NINNA.ID – Ada yang perlu dikoreksi tentang cara kita beragama. Maaf jika saya terlalu jauh mengurusi kepercayaan orang. Tetapi, biarlah. Barangkali melalui tulisan singkat ini kita bisa berdialog.
Mungkin sekali saya keliru karena terlalu merasa bahwa Tuhan itu sangat toleran. Atau, barangkali kitalah yang terlalu membuat penilaian yang salah terhadap ajaran Tuhan bahwa Ia sangat dan sangat otoriter sehingga tak bisa dibantah.
Nah, ini menyangkut budaya Batak. Saya tak mau menunjuk-nunjuk. Mari sadar sendiri. Bahwa ada beberapa sekte gereja yang terlalu radikal dalam ajarannya. Saking radikalnya sampai-sampai menganggap semua ritus budaya adalah sipelebegu. Hasil kebudayaanya berupa ulos pun dibaca sebagai bentuk lain dari penyembahan berhala sehingga dia dimusnahkan.

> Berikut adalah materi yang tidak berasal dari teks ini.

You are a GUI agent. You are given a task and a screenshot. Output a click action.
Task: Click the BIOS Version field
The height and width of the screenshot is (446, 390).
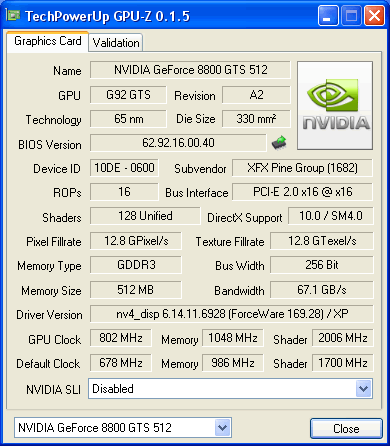pyautogui.click(x=178, y=143)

Terus terang, saya sakit hati ketika melihat kembali video itu. Seseorang dengan menggunakan nama Yesus dan Tuhan membakar ulos. Saya juga beragama. Entahlah cara saya beragama sedang salah. Namun, saya pikir itu sungguh tak bijaksana. Buruk bagimu belum tentu buruk bagi orang lain. Lagipula, apa faedahnya mempertontonkan diri membakar ulos? Supaya Tuhan bahagia?
Entahlah. Tapi, pertanyaan kritis bisa diajukan: apakah Tuhan punya medsos sehingga ulos itu dibakar dan dipertontonkan? Bagaimana kalau kita tak tanggung-tanggung untuk radikal bahwa ternyata medsos pun ternyata barang haram karena dulu sekali belum dipakai Yesus. Tetapi, sudahlah. Poin saya sebenarnya ada di sini: apa dengan membakar ulos maka teman-temanmu bahagia?
Jawaban atas pertanyaan itulah harusnya perlu membuat kita untuk bersikap arif dan bijaksana. Untuk apa beragama jika tujuannya adalah untuk membuat orang lain tidak nyaman? Terus terang, saya tidak nyaman dengan ulah orang yang membakar ulos itu. Tentu saja sikap itu jauh dari kata bijaksana. Bagi saya, sikap itu, kalau tak beragama, ini justru sikap kolot nan primitif.
Ya, ya, ya, kitab suci selalu punya teks sebagai pembenaran. Sebab, Tuhan pada satu kalimat pernah bersabda: Ia datang untuk membawa pedang, bahkan pada saudara-saudara kandung. Tetapi, apakah itu artinya bahwa Tuhan hanya datang membawa pedang dan kerusuhan semata? Mengapa kita tidak mengambil teks lain bahwa Tuhan adalah cahaya yang penuh kasih?
Artinya, ternyata kita ini justru egois. Pada satu teks kita sangat radikal. Pada teks lain, kita malah longgar. Tidak konsisten. Kamu membakar ulos dan mengatakan itu sebagai sipelebegu. Apa dasarnya coba? Kalau semua tindakan harus berdasar biblis ketat, bahkan pakaian yang kamu kenakan sebenarnya salah kok. Yesus tak pernah memakai jas. Lalu, mengapa kamu pakai jas itu, sementara ada umatmu yang tak makan?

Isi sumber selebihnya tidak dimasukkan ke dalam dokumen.